_Aim of the task:_ Whenever the word "menu" shows up in a line of the data, copy that line.

_Data supplied:_
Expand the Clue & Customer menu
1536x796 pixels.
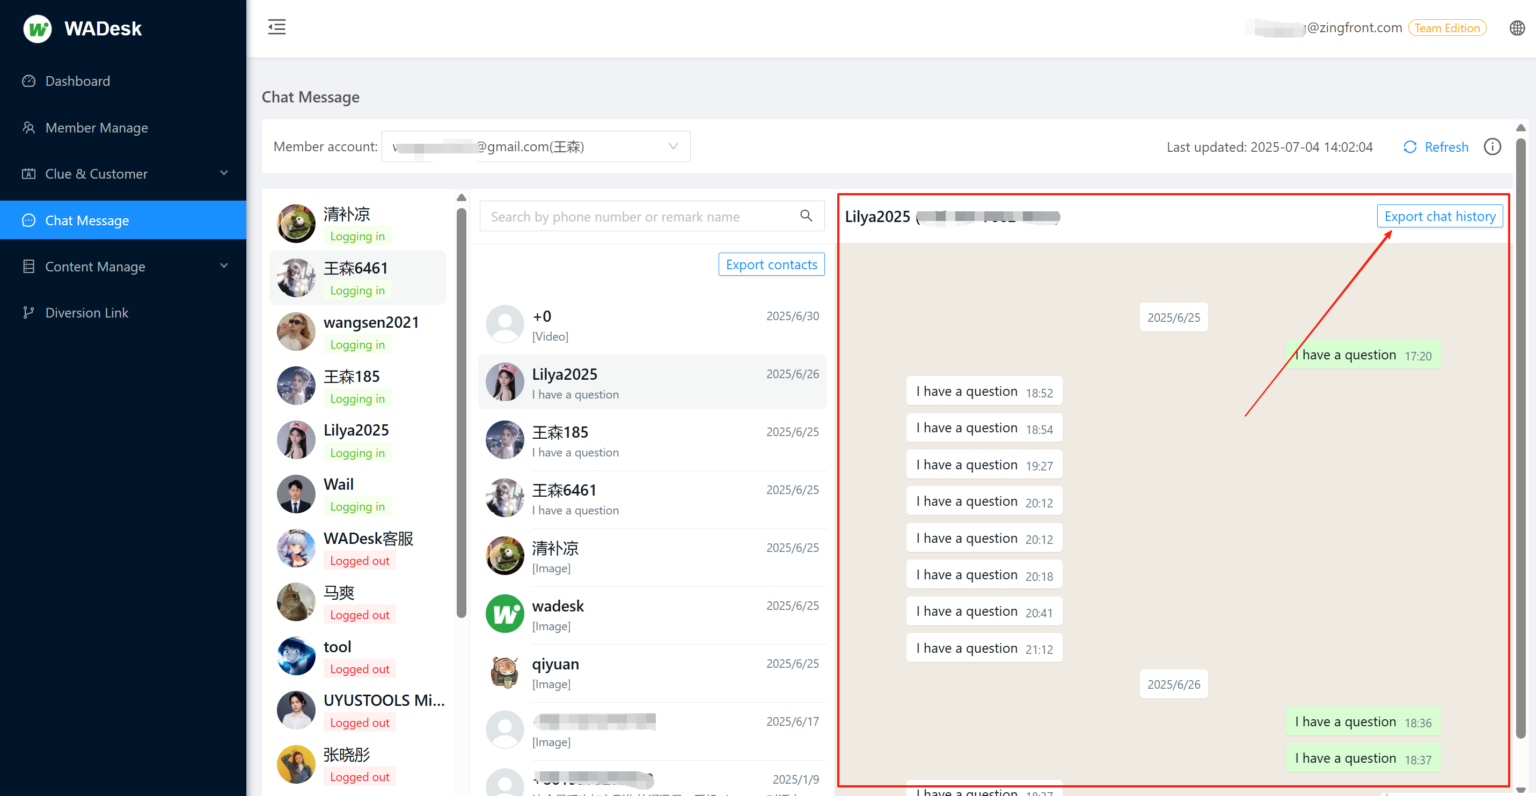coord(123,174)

...

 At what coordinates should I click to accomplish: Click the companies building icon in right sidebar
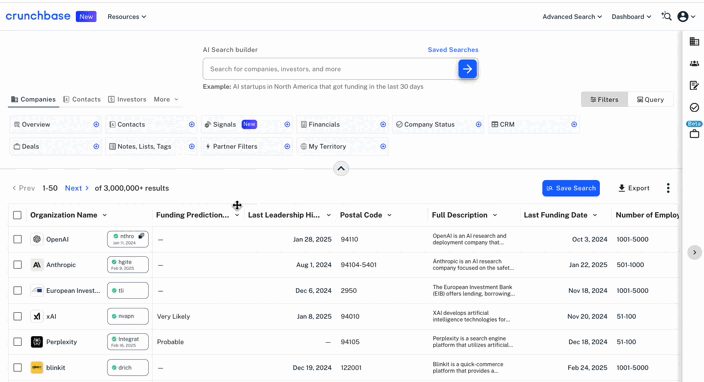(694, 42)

* * *

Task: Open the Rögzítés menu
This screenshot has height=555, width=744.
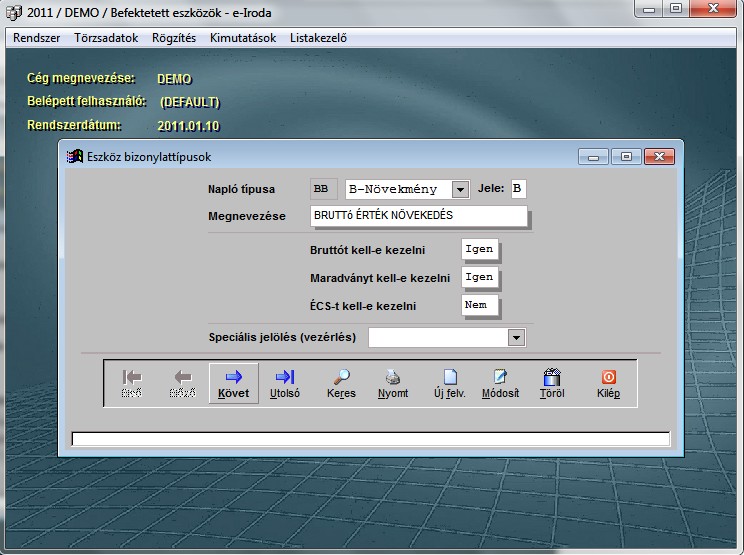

_Reply:_
Expand the Clue & Customer menu
Task: Open the Rögzítés menu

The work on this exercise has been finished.